───── Given entries ─────
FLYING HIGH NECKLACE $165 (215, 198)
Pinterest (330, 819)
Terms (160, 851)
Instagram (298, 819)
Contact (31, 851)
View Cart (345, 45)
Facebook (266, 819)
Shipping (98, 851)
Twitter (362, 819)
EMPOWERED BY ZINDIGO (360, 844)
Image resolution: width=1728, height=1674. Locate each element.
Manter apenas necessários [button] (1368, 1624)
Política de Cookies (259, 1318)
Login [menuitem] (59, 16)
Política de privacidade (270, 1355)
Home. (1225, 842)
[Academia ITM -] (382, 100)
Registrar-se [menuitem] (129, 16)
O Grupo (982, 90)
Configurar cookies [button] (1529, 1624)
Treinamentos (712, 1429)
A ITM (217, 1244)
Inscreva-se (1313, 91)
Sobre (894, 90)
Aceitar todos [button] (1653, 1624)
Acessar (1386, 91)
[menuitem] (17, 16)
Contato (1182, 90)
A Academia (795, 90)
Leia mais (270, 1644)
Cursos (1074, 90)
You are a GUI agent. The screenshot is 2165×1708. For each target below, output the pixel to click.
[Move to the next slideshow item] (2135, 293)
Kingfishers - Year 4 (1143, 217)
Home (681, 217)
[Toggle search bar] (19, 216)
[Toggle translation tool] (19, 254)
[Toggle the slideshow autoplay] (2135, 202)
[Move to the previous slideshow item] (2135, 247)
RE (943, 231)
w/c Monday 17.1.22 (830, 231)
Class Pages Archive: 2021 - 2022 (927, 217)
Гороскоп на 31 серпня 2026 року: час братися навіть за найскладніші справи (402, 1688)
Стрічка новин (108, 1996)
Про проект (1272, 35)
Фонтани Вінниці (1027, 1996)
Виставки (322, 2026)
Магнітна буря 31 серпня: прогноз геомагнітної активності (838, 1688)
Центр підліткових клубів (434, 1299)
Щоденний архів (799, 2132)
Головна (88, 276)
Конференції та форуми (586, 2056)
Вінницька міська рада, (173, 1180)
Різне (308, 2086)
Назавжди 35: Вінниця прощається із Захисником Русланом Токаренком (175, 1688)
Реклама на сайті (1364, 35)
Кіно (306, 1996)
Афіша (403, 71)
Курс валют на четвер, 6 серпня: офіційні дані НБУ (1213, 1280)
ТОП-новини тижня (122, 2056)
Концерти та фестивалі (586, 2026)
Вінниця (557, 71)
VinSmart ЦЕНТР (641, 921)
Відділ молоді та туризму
─────
What is needed:
Copy word for word the stretch of entries above from the line that has "O Grupo (982, 90)" through the line that has "Leia mais (270, 1644)", both ends included, and nothing outside it.

Answer box:
O Grupo (982, 90)
Configurar cookies [button] (1529, 1624)
Treinamentos (712, 1429)
A ITM (217, 1244)
Inscreva-se (1313, 91)
Sobre (894, 90)
Aceitar todos [button] (1653, 1624)
Acessar (1386, 91)
[menuitem] (17, 16)
Contato (1182, 90)
A Academia (795, 90)
Leia mais (270, 1644)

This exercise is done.